→ **Page text**:
[start]
PS A little tinkering with the contrast levels, seems to give a better effect in the contrast between the background color and the blade’s color. This is a work in progress, but I found this result interesting:

Adam2015screentest_Lava_1_c


Review: Lava PE

January 6, 2007

When a good friend gets a design produced by Spyderco, you have to get at least one. Such was the case with the Lava for me. Mind you, not that I needed much convincing to get one. From the minute I saw and handled the prototype I knew I liked it. At this moment in time, I think the Lava is the best micro-folder Spyderco offers. In the 2 – 2,5 inch blade size, no other model is more ergonomic in the hand with also a nice flat ground leaf shaped blade that’s suitable for a wide range of tasks. If that wasn’t good enough, the Lava features tip-up carry for both righties and lefties. That sure gets my attention.

Purpose
What was the Lava supposed to accomplish in the Spyderco line-up? Many people will have their own opinion about that; whether it is an attempt to see how well an ‘afi’ design by a forumite-afi would do in the market, or to add a micro fighter to the line-up, it doesn’t matter. To me the Lava is a highly successful attempt to take the Li’l Temp concept (as I interpret it), of a high-performance do-all folder design, and make it as small as possible.
[end]
→ **Task list**:
1 > Please reproduce a passage from the Lava review, beginning at the words "January 6, 2007" and stopping after the words "gets my attention.".
2 > Answer these from the Lava review:
(a) What date does the review carry?
(b) What blade size range does the writer mention when calling the Lava the most ergonomic model?
(c) Which Spyderco concept does the writer say the Lava makes as small as possible?

→ **Recorded data**:
[start]
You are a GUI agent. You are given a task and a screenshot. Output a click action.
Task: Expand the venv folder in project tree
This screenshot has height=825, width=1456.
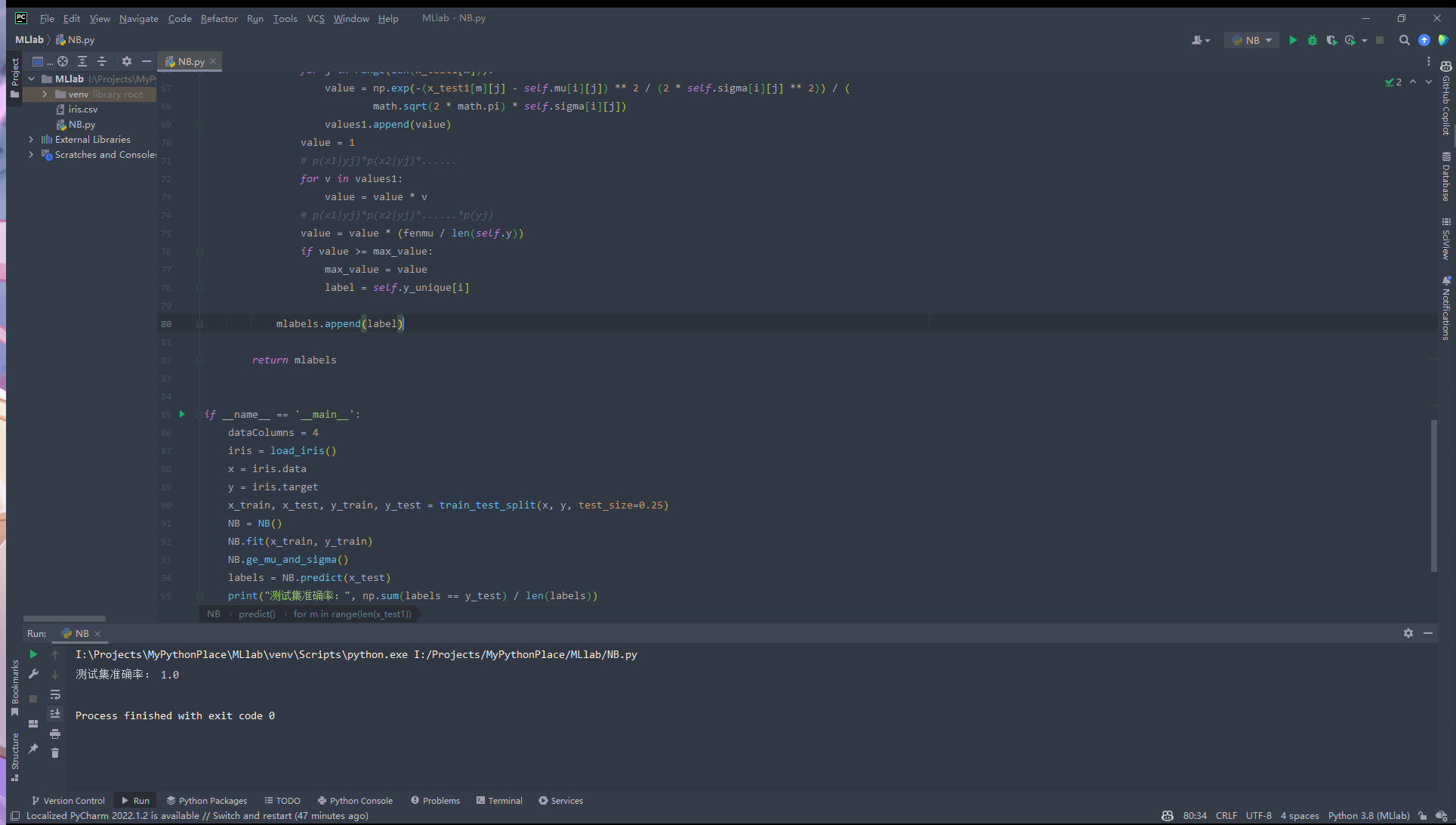point(45,94)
[end]
→ **Answers**:
1 >
January 6, 2007

When a good friend gets a design produced by Spyderco, you have to get at least one. Such was the case with the Lava for me. Mind you, not that I needed much convincing to get one. From the minute I saw and handled the prototype I knew I liked it. At this moment in time, I think the Lava is the best micro-folder Spyderco offers. In the 2 – 2,5 inch blade size, no other model is more ergonomic in the hand with also a nice flat ground leaf shaped blade that’s suitable for a wide range of tasks. If that wasn’t good enough, the Lava features tip-up carry for both righties and lefties. That sure gets my attention.

2 >
(a) January 6, 2007
(b) 2 – 2,5 inch
(c) The Li'l Temp concept